Organisme non partisan affilié à l’Eglise catholique, le Parish Pastoral Council for Responsible Voting (PPCRV, en français ‘Conseil paroissial pastoral pour un vote responsable’), est un acteur crucial des élections nationales et locales, organisées le 9 mai dernier dans le principal pays catholique d’Asie. Le PPCRV est chargé, par décision de la
Cour suprême, de s’assurer du bon déroulé de ce scrutin à un seul tour, alors que le décompte, très serré, se poursuivait hier, 13 mai, pour la vice-présidence.

Après l’élection à la présidence de l’archipel aux 100 millions d’habitants du très controversé Rodrigo Duterte, avec l’un des scores les plus élevés de ces dernières années (près de 40 % des suffrages) et une participation record de 81 %, deux candidats que tout oppose restent au coude-à-coude pour la vice-présidence. D’un côté, ‘Bongbong’ Marcos, le fils du dictateur déchu Ferdinand Marcos (au pouvoir de 1965 à 1986). De l’autre, Leni Robredo, longtemps militante des droits de l’homme.

Déjà sénateur, Bongbong Marcos, 58 ans, a toujours refusé de s’excuser pour les exactions commises par le régime de son père, à l’époque de la loi martiale, décrétée en 1972. Pour sa part, la députée Leni Robredo, catholique, promet de ne céder à aucun compromis au sujet des droits de l’homme face à Rodrigo Duterte. « Selon moi, le vice-président doit, par principe, soutenir le président même si ce dernier est issu d’un parti différent; néanmoins, il y a des sujets sur lesquels on ne peut transiger. Les droits de l’homme en font partie. J’ai l’espoir de faire évoluer sa position [celle de Duterte] si le décompte électoral montre que je suis élue », a affirmé la responsable politique.

De son côté, le porte-parole de Rodrigo Duterte a fait savoir que Leni Robredo, si c’est elle qui est désignée vice-présidente par les urnes, ne ferait pas figure de « pot de fleurs ».

Le PPCRV, un acteur-clef pour la crédibilité des opérations de vote

Aux Philippines, le président et le vice-président ne font pas partie d’un même ticket, comme c’est le cas aux Etats-Unis. Elus le même jour mais de manière distincte, ils sont en général issus de partis politiques différents.

Les Philippins ont adopté le vote électronique depuis 2010. Pour les élections nationales, l’ensemble des résultats est transmis en temps réel à des serveurs informatiques hébergés à Manille par la Commission électorale. Le processus se déroule sous l’œil du PPCRV, défini comme « son bras citoyen » et chargé d’un premier décompte rapide, réalisé à partir d’échantillons de voix. Fondé en 1991 à l’initiative des évêques philippins afin de mobiliser les catholiques dans la lutte contre la fraude électorale, le PPCRV a acquis une expérience et gagné une crédibilité très forte au fil des scrutins.

- [Liste des tâches]
1. Selon le texte sur les élections aux Philippines, en quelle année le PPCRV a-t-il été fondé ?
2. Rédigez la suite du texte sur les élections aux Philippines, à partir de sa dernière phrase.
Les lignes ci-dessous proviennent d'une autre source.

- [Documents fournis]
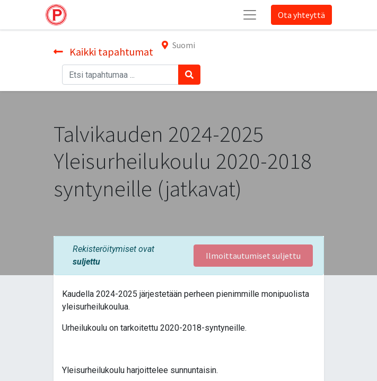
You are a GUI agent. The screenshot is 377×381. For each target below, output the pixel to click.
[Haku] (189, 75)
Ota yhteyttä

- [Ensemble des réponses]
1. En 1991.

2.
Alors que pour la vice-présidence le processus se poursuivait ce vendredi, le camp Marcos a accusé Leni Robredo de fraude électorale. Longtemps en tête dans les intentions de vote, Bongbong Marcos a évoqué « une tournure étrange » des événements, après que Leni Robredo est passée devant lui dans le décompte des votes. En guise de protestation, une centaine de partisans de Marcos ont manifesté au parc Luneta. Bongbong Marcos a quant à lui demandé l’interruption du décompte. Requête rejetée par la Commission électorale, qui a demandé au candidat d’apporter d’abord des preuves de ses allégations.

« Profond attachement des Philippins à la démocratie électorale »

Plusieurs observateurs étrangers ont assisté aux élections philippines. « La méthode d’échantillonnage des voix appliquée par le PPCRV est un progrès en faveur de la vigilance et de l’intérêt des citoyens », a déclaré Leif Petterson, envoyé par le Parlement suédois. L’observateur suédois a rendu hommage « aux héros anonymes de ces élections », qui étaient bel et bien « visibles et actifs » dans les différents lieux visités par les observateurs internationaux, en particulier les enseignants, chargés par la loi philippine de tenir les bureaux de vote. « Nous avons constaté des pannes de machines, des cas d’achats de vote, de violences électorales et d’autres irrégularités », témoigne Anushka Ruge, observateur allemand. « Mais dans l’ensemble l’élection s’est déroulée de manière sérieuse et dans le calme », poursuit-elle, interrogée par l’agence Ucanews. Pour le groupe d’observateurs, « le taux de participation de 81 % est extraordinaire », et les Philippins, venus en masse aux urnes « malgré les longues queues, les pépins techniques et les anomalies, témoignent ainsi de leur profond attachement à la démocratie électorale ».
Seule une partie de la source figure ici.